Si vous aviez passé ces dernières années totalement accaparé par un album comme Star Of Love, vous seriez vous aussi à la recherche d’un peu de répit. Le premier disque des Crystal Fighters était le produit d’esprits rendus hystériques par un déluge de nouvelles expériences, à la fois en studio et sur la route. Il s’inspirait d’un opéra écrit par un homme dont la santé mentale s’était détériorée avant qu’il ait pu le terminer.
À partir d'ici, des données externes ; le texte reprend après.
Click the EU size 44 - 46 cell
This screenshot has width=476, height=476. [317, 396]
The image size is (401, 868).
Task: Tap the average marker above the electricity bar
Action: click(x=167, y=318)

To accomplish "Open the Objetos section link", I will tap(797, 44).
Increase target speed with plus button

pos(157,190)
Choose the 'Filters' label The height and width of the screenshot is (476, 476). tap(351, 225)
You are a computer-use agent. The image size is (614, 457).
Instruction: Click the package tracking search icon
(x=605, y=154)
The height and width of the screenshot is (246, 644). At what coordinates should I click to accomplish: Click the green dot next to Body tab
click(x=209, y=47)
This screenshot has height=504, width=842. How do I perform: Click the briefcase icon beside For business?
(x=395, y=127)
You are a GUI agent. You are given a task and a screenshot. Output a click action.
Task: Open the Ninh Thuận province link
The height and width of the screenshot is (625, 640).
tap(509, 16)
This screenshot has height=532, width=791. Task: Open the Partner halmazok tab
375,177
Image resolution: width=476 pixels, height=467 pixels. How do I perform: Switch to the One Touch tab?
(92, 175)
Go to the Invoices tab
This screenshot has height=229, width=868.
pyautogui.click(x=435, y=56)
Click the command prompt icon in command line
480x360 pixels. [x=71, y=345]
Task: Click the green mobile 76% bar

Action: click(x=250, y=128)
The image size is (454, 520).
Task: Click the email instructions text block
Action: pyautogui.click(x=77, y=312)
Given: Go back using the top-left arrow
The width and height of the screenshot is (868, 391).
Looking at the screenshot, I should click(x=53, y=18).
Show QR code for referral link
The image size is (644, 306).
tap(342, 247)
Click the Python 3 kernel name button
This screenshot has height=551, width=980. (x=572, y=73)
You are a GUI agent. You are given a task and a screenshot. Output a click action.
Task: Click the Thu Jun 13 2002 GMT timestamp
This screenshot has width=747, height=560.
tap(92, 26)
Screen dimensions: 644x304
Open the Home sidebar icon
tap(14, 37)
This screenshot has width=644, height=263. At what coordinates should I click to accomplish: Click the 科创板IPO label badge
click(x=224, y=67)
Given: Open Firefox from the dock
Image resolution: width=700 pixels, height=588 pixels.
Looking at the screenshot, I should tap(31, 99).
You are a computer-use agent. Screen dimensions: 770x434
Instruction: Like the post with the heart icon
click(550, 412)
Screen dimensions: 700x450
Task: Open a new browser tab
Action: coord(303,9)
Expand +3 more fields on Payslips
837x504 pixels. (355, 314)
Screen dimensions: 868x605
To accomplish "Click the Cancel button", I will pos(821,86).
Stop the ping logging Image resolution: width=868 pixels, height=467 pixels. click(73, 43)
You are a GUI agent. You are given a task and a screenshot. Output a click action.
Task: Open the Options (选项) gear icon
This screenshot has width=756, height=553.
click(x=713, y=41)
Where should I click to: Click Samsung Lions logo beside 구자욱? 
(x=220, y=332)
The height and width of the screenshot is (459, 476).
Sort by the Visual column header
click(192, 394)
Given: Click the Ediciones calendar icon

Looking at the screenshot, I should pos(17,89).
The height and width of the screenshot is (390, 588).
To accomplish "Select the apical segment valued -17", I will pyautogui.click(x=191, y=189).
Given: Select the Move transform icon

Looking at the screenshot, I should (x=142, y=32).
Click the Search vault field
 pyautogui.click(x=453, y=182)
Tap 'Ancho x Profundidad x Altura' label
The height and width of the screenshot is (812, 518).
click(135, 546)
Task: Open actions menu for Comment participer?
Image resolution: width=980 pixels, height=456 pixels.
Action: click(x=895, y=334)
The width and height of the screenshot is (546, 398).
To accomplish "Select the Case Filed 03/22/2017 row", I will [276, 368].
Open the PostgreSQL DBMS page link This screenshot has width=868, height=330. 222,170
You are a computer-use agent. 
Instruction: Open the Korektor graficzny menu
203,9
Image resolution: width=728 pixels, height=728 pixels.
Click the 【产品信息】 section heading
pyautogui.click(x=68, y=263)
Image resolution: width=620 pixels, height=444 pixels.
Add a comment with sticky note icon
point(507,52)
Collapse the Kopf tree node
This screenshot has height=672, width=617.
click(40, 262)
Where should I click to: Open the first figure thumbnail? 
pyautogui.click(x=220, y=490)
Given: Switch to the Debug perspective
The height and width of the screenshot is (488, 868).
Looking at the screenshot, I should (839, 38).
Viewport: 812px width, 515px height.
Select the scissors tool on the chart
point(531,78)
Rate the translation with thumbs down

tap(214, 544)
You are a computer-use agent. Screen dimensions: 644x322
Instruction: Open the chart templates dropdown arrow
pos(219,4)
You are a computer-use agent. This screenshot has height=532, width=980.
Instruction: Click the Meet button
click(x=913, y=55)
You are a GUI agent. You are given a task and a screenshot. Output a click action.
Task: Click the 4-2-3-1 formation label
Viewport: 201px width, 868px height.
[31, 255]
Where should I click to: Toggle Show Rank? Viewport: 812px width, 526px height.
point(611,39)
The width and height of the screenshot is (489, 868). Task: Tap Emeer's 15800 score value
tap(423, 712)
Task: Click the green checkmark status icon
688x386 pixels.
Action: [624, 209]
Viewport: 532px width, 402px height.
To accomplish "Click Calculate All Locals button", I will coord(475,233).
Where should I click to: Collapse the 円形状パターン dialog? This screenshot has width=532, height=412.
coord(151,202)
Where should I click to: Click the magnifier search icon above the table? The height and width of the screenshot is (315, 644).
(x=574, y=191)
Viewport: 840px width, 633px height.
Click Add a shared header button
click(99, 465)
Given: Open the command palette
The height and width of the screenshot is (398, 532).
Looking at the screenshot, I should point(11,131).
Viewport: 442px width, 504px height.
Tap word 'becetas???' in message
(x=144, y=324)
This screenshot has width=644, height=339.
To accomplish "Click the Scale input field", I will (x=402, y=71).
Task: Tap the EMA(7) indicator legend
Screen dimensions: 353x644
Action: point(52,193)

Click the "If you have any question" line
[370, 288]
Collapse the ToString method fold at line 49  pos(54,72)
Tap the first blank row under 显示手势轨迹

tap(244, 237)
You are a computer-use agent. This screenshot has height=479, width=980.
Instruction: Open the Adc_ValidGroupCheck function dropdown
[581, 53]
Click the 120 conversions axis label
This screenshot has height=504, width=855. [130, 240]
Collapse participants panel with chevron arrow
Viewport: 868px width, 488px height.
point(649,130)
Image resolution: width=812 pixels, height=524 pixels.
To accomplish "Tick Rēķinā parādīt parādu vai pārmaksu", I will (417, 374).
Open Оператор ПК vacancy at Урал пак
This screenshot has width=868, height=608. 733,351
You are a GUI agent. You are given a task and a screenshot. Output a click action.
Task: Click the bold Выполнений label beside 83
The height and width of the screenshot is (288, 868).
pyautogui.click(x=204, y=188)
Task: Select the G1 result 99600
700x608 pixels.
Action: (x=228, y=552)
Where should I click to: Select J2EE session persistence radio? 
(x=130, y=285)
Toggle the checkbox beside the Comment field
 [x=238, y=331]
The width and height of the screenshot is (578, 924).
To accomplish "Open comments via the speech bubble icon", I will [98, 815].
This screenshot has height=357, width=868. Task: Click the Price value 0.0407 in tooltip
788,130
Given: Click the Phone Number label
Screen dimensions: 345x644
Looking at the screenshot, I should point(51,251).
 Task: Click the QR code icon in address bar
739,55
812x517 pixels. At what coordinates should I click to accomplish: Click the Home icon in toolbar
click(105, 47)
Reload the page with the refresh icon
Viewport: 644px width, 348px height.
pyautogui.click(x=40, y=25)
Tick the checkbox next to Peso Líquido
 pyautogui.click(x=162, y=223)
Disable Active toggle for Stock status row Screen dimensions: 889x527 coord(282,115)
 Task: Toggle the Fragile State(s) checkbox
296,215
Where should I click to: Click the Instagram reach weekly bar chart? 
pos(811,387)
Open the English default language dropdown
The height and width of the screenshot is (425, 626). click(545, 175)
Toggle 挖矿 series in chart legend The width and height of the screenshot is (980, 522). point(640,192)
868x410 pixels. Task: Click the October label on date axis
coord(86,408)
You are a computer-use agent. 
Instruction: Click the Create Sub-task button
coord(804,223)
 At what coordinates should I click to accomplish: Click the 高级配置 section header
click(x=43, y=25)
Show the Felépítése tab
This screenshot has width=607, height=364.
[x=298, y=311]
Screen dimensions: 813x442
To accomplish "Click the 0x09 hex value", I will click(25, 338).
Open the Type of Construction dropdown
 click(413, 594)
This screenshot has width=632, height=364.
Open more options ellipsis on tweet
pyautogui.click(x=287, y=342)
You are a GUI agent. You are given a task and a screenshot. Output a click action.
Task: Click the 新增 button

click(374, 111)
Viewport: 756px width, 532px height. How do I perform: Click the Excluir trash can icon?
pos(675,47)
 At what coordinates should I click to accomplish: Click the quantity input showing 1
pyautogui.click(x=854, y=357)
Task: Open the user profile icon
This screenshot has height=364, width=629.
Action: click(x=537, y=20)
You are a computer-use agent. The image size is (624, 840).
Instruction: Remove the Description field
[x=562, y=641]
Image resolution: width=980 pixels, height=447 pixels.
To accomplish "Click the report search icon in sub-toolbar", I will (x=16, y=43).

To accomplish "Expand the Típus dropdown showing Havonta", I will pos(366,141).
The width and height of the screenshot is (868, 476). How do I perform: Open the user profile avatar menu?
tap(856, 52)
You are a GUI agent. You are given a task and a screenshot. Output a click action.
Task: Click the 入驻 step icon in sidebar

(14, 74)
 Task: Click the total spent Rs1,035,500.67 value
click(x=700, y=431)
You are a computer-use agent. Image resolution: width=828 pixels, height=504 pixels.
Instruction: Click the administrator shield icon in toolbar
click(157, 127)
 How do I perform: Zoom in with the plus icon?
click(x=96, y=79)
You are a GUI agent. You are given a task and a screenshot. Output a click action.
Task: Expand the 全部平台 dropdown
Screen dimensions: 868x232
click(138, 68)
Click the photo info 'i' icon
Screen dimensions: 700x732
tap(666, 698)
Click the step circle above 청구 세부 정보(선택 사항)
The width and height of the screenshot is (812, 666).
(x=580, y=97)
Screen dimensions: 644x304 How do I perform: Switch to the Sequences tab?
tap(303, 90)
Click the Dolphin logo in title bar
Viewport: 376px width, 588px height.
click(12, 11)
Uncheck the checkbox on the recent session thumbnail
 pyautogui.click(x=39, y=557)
Il semblait tout autant influencé par la musique Basque traditionnelle du 18ème siècle que par l’univers des clubs d’aujourd’hui, et contenait des traces résiduelles de tous les genres, scènes, styles et fêtes qui avaient existé entre les deux.

Mais si ce premier album était constitué de sons de boucles électroniques détraquées maintenues en rotations frénétiques comme des assiettes sur des baguettes, le second voit les Crystal Fighters maîtriser ces répétitions délirantes et s’extraire du chaos des clubs pour donner à leur musique la forme de chansons.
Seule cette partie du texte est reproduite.